The boat goes 30 km upstream and 44 km downstream in 10 hours.

Solution:

Let the speed of the boat in still water be x km/hr and the speed of the stream be y km/hr

Speed upstream $=(x-y) \mathrm{km} / \mathrm{hr}$

 

Speed down stream $=(x+y) \mathrm{km} / \mathrm{hr}$

Now,

Time taken to cover $30 \mathrm{~km}$ upstream $=\frac{30}{x-y}$ hrs

Time taken to cover $44 \mathrm{~km}$ down stream $=\frac{44}{x+y}$ hrs

But total time of journey is 10 hours

$\frac{30}{x-y}+\frac{44}{x+y}=10 \cdots(i)$

Time taken to cover $40 \mathrm{~km}$ upstream $=\frac{40}{x-y} h r s$

Time taken to cover $55 \mathrm{~km}$ down stream $=\frac{55}{x+y} h r s$

In this case total time of journey is given to be 13 hours

Therefore, $\frac{40}{x-y}+\frac{55}{x+y}=13$$\ldots$ (ii)

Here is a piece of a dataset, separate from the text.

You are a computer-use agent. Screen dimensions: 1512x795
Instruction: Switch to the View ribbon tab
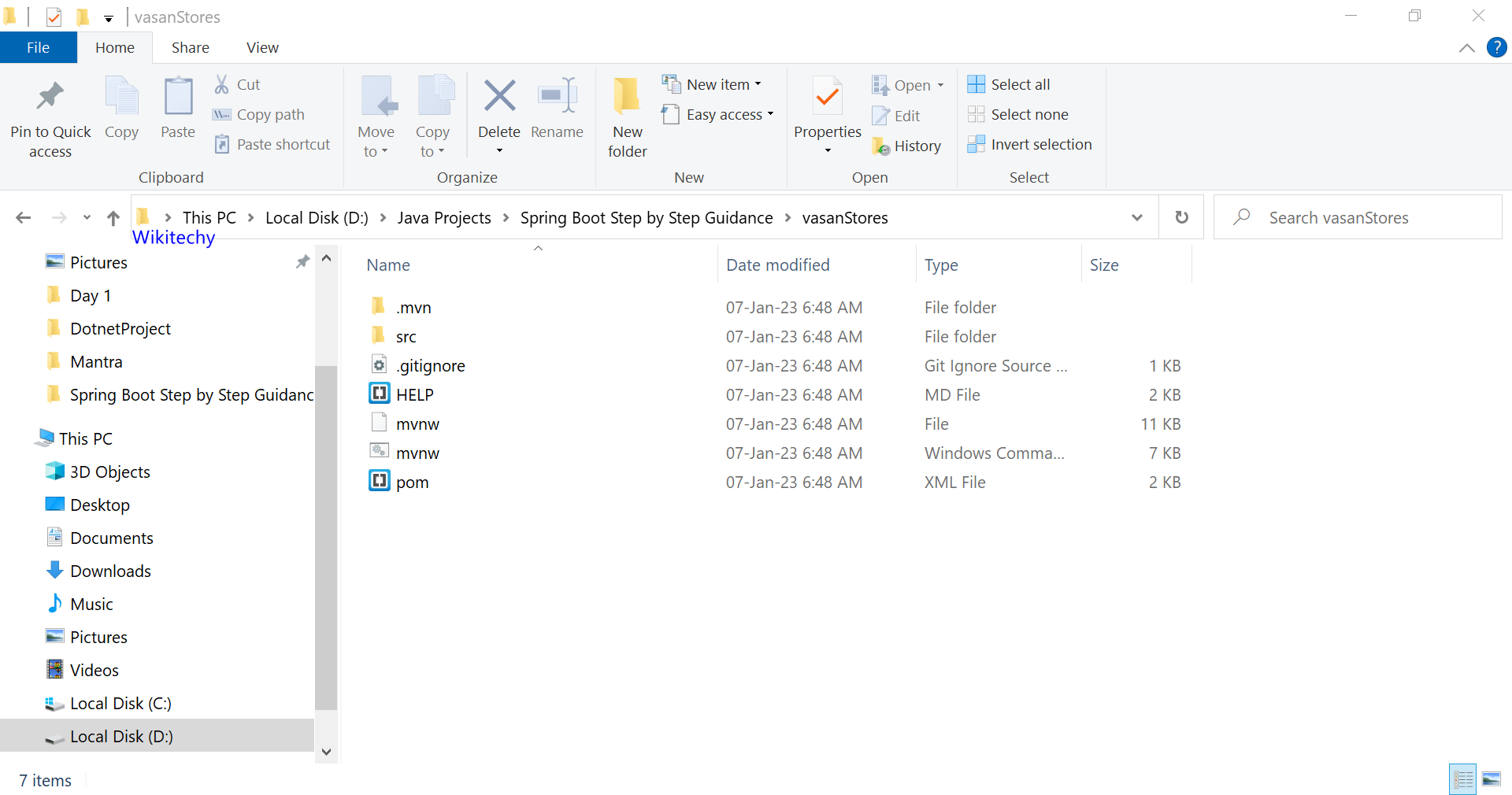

Putting $\frac{1}{x-y}=u$ and $\frac{1}{x+y}=v$ in equation $(i)$ and $(i i)$ we get

$30 u+44 v=10$

 

$40 u+55 v=10$

$30 u+44 v-10=0 \cdots(i i i)$

 

$40 u+55 v-13=0 \cdots(i v)$

Solving these equations by cross multiplication we get

$\frac{u}{44 \times-13-55 \times-10}=\frac{-v}{30 \times-13-40 \times-10}=\frac{1}{30 \times 55-40 \times 44}$

$\frac{u}{-572+550}=\frac{-v}{-390+400}=\frac{1}{1650-1760}$

$\frac{u}{-22}=\frac{-v}{10}=\frac{1}{-110}$

$u=\frac{2}{10}$ and $v=\frac{1}{11}$

Now,

$u=\frac{2}{10}$

$\frac{1}{x-y}=\frac{2}{10}$

$1 \times 10=2(x-y)$

$10=2 x-2 y \div 2$

$5=x-y \cdots(v)$

$v=\frac{1}{11}$

$\frac{1}{x+y}=\frac{1}{11}$

$1 \times 11=1(x+y)$

$11=x+y \cdots(v i)$

By solving equation $(v)$ and $(v i)$ we get,

Substituting $x=8$ in equation $(v i)$ we get,

$x+y=11$

 

$8+y=11$

$y=11-8$

 

$y=3$

Hence, speed of the boat in still water is $8 \mathrm{~km} / \mathrm{hr}$

Speed of the stream is $3 \mathrm{~km} / \mathrm{hr}$